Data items

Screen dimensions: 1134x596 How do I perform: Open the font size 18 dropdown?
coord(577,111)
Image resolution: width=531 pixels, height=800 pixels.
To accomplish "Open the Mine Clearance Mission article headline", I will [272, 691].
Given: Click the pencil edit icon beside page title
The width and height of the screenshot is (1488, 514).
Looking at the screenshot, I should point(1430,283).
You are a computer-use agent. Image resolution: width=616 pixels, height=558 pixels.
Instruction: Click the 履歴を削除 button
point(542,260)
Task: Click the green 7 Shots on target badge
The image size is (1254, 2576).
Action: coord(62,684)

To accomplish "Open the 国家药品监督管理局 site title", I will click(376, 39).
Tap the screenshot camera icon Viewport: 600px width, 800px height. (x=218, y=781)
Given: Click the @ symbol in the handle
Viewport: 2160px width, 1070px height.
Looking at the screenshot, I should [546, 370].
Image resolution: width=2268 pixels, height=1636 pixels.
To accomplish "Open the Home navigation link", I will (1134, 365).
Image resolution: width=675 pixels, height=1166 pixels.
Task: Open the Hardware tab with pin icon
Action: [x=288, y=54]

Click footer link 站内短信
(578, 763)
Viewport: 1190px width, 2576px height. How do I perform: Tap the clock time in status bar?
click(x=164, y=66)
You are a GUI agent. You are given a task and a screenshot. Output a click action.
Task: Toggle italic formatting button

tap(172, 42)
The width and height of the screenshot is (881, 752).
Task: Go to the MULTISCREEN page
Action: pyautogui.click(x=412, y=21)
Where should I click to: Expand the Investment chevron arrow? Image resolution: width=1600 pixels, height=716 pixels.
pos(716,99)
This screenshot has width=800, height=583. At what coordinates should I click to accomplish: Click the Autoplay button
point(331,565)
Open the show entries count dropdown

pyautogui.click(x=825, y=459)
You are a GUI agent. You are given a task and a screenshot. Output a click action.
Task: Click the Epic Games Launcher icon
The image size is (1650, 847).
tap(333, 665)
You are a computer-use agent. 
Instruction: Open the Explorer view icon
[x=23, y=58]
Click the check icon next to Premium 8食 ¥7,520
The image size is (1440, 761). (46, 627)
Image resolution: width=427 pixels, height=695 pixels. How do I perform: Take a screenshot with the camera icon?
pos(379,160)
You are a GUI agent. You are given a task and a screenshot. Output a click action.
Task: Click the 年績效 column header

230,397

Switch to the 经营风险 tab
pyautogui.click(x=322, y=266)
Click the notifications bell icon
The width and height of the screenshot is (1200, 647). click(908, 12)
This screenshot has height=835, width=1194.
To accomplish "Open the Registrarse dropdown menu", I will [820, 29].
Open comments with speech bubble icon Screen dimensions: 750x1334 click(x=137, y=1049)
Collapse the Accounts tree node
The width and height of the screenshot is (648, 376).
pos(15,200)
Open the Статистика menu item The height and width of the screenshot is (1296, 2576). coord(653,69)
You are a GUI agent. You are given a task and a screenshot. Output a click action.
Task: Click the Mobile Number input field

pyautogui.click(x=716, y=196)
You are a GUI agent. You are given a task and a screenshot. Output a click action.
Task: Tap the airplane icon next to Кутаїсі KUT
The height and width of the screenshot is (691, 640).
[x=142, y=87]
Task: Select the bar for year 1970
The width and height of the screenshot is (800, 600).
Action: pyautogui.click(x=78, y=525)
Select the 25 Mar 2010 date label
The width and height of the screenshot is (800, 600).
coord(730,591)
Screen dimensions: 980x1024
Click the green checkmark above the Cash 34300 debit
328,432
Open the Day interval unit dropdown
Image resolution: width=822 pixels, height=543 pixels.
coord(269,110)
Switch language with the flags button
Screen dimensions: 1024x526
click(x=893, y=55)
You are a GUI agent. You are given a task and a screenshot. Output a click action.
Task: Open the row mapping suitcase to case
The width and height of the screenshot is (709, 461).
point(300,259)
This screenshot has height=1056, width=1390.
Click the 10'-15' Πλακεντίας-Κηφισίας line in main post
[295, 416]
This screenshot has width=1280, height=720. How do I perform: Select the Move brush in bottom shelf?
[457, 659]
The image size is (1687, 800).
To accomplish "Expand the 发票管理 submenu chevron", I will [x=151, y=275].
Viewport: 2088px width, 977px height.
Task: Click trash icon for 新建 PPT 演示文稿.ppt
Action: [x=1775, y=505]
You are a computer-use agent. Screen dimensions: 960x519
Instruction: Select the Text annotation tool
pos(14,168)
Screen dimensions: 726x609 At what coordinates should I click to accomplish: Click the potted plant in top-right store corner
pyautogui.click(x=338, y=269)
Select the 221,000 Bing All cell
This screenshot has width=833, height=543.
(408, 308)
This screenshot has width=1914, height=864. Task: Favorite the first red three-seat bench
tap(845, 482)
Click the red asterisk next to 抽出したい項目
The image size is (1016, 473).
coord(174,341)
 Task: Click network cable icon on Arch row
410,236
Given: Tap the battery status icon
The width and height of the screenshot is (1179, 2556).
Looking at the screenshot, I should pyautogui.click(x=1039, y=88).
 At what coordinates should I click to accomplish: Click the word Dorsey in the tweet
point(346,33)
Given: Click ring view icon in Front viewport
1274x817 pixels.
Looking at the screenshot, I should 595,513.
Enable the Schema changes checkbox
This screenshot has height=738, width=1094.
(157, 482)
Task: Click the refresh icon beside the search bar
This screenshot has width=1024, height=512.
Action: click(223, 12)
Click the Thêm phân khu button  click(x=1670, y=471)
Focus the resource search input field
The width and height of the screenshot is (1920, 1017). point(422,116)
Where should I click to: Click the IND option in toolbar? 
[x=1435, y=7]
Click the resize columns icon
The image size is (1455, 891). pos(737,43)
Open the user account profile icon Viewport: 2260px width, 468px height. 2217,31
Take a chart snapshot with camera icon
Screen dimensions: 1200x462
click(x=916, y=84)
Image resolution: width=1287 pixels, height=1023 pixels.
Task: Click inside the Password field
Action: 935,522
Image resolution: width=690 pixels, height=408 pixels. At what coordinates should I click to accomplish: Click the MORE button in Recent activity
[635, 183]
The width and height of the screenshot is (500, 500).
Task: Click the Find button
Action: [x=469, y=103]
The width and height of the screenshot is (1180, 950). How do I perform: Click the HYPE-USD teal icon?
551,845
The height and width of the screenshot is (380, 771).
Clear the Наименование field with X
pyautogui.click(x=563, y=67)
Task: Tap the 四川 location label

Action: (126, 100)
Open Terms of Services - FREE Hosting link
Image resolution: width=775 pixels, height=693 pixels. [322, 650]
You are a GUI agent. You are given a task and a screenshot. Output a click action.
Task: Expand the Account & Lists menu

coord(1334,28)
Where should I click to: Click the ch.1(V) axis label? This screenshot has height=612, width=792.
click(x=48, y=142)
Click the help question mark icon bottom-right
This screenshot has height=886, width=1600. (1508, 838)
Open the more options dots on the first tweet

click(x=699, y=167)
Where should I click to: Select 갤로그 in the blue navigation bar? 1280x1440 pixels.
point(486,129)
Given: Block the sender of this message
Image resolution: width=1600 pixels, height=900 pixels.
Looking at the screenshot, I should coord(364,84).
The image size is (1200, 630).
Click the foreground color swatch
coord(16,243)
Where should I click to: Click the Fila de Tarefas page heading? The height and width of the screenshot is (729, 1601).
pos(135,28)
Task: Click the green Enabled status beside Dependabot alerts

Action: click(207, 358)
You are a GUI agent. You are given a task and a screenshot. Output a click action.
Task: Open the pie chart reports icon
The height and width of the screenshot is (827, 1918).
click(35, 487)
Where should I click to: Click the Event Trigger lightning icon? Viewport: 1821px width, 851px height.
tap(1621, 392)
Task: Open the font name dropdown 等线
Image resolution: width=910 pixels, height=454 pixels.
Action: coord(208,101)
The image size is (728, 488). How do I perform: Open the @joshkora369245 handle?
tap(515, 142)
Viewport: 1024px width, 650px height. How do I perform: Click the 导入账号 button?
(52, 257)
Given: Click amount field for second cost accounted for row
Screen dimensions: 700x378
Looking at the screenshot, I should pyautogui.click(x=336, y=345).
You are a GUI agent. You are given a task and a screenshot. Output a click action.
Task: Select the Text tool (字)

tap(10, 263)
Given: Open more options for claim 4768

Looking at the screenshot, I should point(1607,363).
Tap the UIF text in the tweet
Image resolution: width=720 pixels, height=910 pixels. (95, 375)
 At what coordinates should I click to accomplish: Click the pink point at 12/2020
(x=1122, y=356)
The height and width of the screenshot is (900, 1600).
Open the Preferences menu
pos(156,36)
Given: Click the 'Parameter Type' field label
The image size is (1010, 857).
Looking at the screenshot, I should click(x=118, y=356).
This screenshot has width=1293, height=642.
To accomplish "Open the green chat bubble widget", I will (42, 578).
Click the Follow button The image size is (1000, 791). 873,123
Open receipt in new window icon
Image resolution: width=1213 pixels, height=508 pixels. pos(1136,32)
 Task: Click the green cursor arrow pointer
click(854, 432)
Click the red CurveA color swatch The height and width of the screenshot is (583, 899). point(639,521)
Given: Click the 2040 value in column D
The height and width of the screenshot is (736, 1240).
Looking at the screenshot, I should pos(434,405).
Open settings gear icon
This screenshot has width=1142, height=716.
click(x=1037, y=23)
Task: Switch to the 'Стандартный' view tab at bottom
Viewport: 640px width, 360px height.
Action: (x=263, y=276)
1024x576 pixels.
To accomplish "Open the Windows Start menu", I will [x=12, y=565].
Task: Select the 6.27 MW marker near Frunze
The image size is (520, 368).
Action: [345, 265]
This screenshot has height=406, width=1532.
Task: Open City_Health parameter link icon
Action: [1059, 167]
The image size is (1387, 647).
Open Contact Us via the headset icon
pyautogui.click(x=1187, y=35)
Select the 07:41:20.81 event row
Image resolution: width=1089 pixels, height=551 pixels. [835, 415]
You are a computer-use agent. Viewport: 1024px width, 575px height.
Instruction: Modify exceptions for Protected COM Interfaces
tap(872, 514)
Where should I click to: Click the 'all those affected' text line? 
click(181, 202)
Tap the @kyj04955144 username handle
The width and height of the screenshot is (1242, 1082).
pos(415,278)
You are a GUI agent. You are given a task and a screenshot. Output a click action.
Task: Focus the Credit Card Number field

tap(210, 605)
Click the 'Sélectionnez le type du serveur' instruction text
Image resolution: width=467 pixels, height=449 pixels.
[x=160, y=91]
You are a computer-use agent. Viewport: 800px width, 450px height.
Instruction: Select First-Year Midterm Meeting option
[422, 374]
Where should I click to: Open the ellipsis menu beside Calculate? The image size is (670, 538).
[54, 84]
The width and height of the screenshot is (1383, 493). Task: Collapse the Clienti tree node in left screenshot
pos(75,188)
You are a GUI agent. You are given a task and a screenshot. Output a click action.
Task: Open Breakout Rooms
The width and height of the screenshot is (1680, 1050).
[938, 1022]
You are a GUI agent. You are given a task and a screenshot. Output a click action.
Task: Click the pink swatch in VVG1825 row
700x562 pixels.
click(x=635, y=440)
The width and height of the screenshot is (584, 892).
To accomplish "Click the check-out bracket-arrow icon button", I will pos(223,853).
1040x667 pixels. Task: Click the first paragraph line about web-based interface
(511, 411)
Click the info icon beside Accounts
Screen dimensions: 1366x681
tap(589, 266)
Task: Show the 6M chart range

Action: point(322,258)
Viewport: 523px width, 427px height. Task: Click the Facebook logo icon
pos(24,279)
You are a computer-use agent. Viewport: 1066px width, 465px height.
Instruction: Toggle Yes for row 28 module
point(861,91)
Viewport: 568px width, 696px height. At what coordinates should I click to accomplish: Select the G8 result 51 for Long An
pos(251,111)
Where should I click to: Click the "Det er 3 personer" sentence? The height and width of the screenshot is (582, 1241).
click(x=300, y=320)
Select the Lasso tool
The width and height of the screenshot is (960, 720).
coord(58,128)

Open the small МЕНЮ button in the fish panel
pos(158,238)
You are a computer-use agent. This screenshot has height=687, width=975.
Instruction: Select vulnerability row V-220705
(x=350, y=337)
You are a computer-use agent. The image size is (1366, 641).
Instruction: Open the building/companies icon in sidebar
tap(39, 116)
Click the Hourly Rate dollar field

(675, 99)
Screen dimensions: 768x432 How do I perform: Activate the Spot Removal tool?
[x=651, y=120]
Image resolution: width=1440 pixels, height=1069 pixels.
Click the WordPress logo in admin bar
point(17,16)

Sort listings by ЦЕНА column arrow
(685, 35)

Work required:
Both the line containing "Open Terms of Services - FREE Hosting link" and the line containing "Given: Block the sender of this message" belong in the answer. Print them and every line above that falls between them exactly, and no others.

Written response:
Open Terms of Services - FREE Hosting link
Image resolution: width=775 pixels, height=693 pixels. [322, 650]
You are a GUI agent. You are given a task and a screenshot. Output a click action.
Task: Expand the Account & Lists menu

coord(1334,28)
Where should I click to: Click the ch.1(V) axis label? This screenshot has height=612, width=792.
click(x=48, y=142)
Click the help question mark icon bottom-right
This screenshot has height=886, width=1600. (1508, 838)
Open the more options dots on the first tweet

click(x=699, y=167)
Where should I click to: Select 갤로그 in the blue navigation bar? 1280x1440 pixels.
point(486,129)
Given: Block the sender of this message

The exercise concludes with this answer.